Caffeine is a natural chemical that activates the central nervous system, which means that it revs up nerves and thought processes. Regular caffeine consumption, from coffee and/or tea, has been shown to increase short-term focus and alertness, as well as long-term memory. Although most people enjoy caffeine’s “revved up” effect, some people are caffeine-sensitive and are left feeling jittery or ill after ingesting a dose. If you fall into the second group, you’ll want to eliminate caffeinated beverages or adjust your intake to match your personal tolerance. Those with sleeping problems or insomnia may need to stop drinking caffeinated beverages up to eight hours before bedtime (or omit entirely).
Additionally, caffeinated beverages can sometimes trigger migraine headaches in people who are sensitive. And IBS sufferers take note: Some people with IBS become symptomatic after ingesting caffeinated coffee or tea.

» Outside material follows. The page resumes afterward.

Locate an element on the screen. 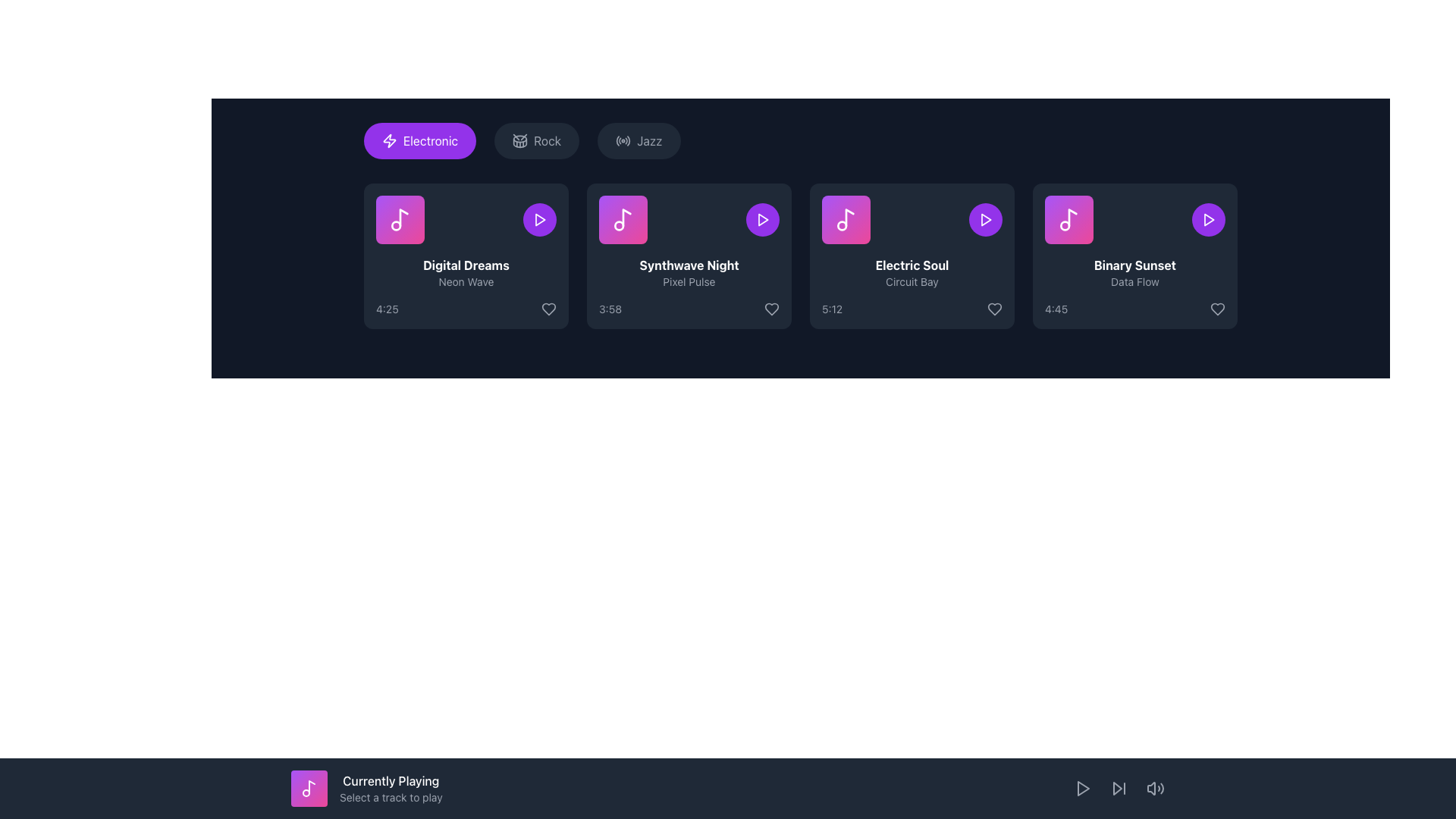 This screenshot has width=1456, height=819. the 'Jazz' genre button, which is a compact, rounded rectangular element with dark gray background and lighter gray text is located at coordinates (649, 140).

Caffeine may also have some adverse effects on women just before their menstrual cycles. Some research suggests that the effects of caffeine become magnified for women when they are premenstrual. Caffeine may exacerbate PMS symptoms and cause greater breast tenderness, nervousness, and irritability. If this is true for you, switch to herbal teas or decaffeinated beverages at this time in your cycle.

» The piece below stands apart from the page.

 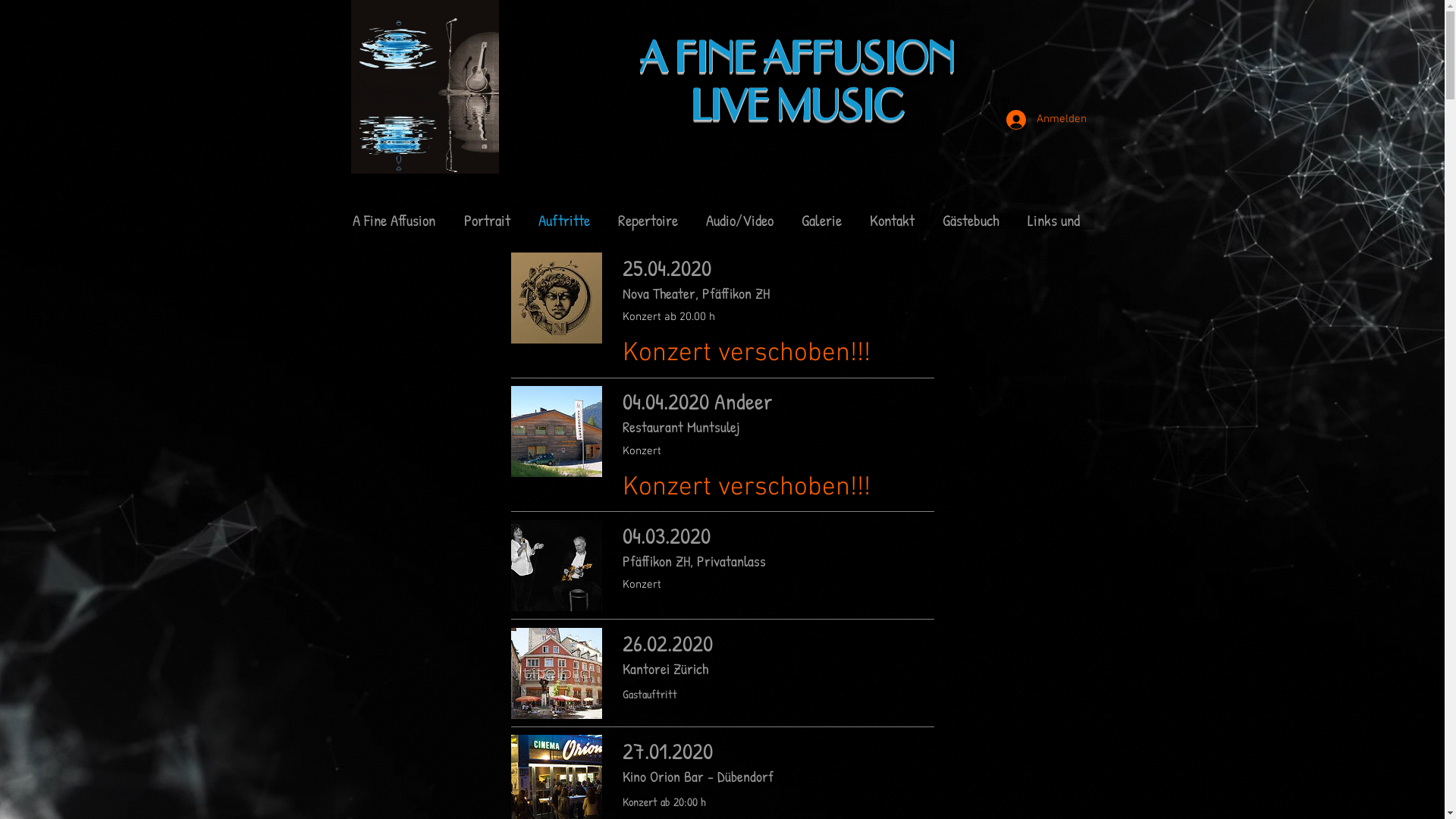 I want to click on 'Muntsulej.jpg', so click(x=556, y=431).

Black and Green Tea | Coffee | Decaf or Herbal Tea | Espresso
Black and Green Tea
Green and black teas contain anti-inflammatory antioxidants that are good for preventing and managing arthritis, memory problems, and cataracts. Tea (it’s best to drink unsweetened to avoid the harmful sugar) is also helpful for keeping skin healthy and hydrated. On the other hand, regular green and black teas contain caffeine, which can exacerbate IBS or insomnia, and they also contain tannins, a common trigger for migraine headaches.

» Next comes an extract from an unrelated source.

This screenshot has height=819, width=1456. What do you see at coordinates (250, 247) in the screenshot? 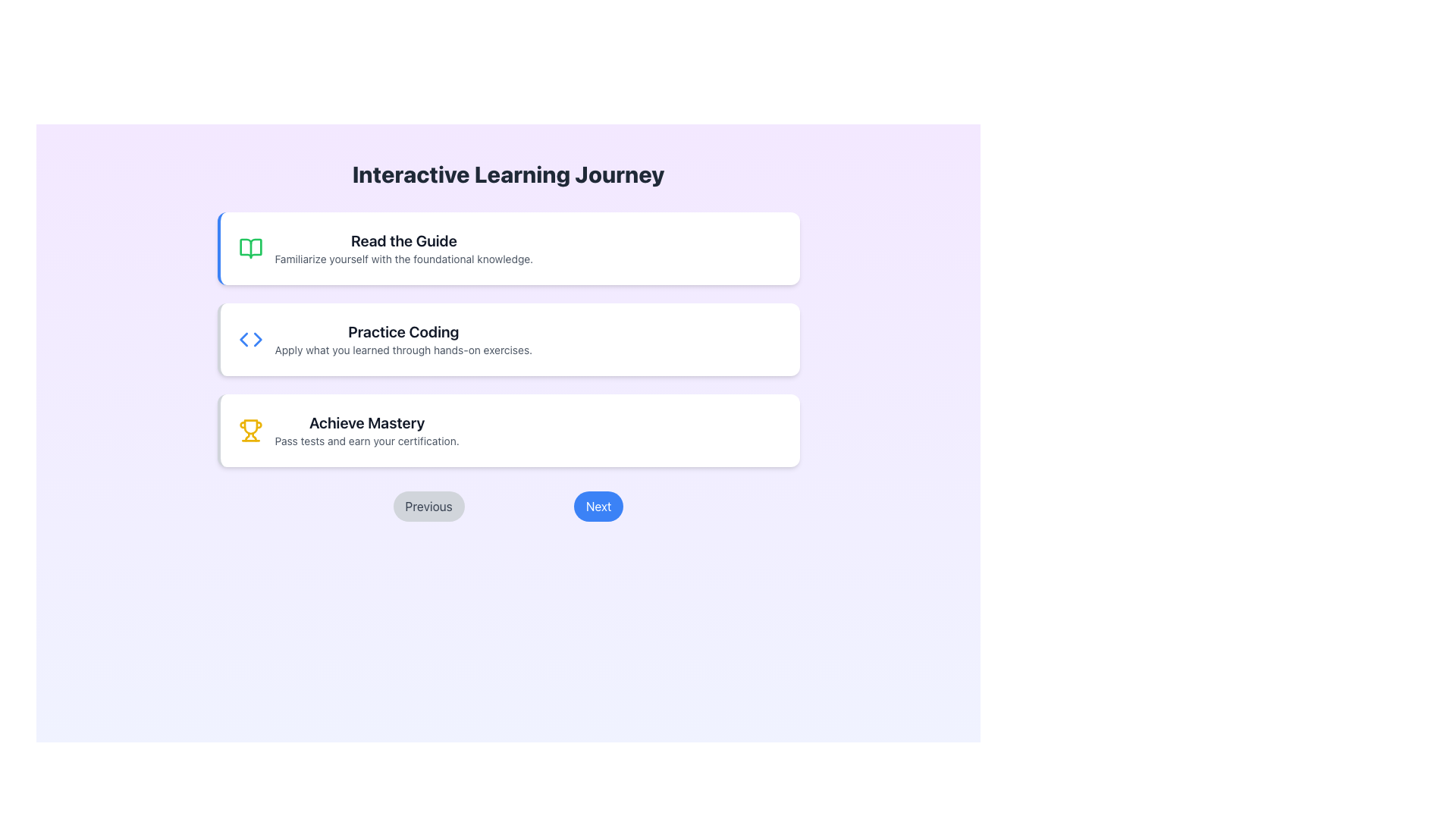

Coffee has an undeserved bad reputation when it comes to its impact on health. In fact, caffeinated coffee has been shown to help prevent memory loss and decrease the risk of certain cancers. However, caffeine can exacerbate IBS and interfere with sleep, so it is best to stick to decaffeinated coffee if you’re stomach-sensitive or you suffer from insomnia. If you have high blood pressure, speak with your physician about your coffee habits. If you have high cholesterol drink filtered coffee — unfiltered coffee (like French press, espresso, and cappuccino) may increase LDL ("bad") cholesterol. And don't let your cup of joe be a calorie trap — watch how much milk and sugar you add!
Decaf or Herbal Tea
Drinking unsweetened herbal or decaf tea can often help soothe an upset stomach and alleviate constipation and other IBS symptoms, as well as aid in preventing dehydration, a common migraine trigger. Chamomile tea, a particularly soothing herbal tea, is a great choice for women who suffer from PMS.
Espresso is stronger and more concentrated than brewed coffee. It is often the base of lattes, cappuccinos, and many other coffee drinks. Ounce for ounce, espresso has more caffeine than regular coffee, although it's served in smaller sizes. For comparison, a single shot of espresso (about an ounce) has 40 to 75 mg caffeine, while an ounce of coffee has only 12 to 25 mg caffeine. But most people drink at least an eight-ounce cup of coffee, which then provides a total of 100 to 200 mg caffeine. Caffeine may exacerbate IBS, insomnia, and PMS symptoms and is a common trigger for migraine headaches. Espresso is unfiltered and may increase LDL ("bad") cholesterol so it is best to enjoy in moderation if you have high cholesterol. Many of the coffee drinks made with espresso are high in calories and fat due to the addition of flavored syrups, whole milk, and whipped cream. Stick to lattes and cappuccinos made with skim or one percent low-fat milk and take it easy on the added sugar.
Common sources of caffeine include coffee, espresso, skim latte, skim cappuccino, skim café au lait, green tea, black tea, and herbal tea. Add sweeteners and dairy sparingly!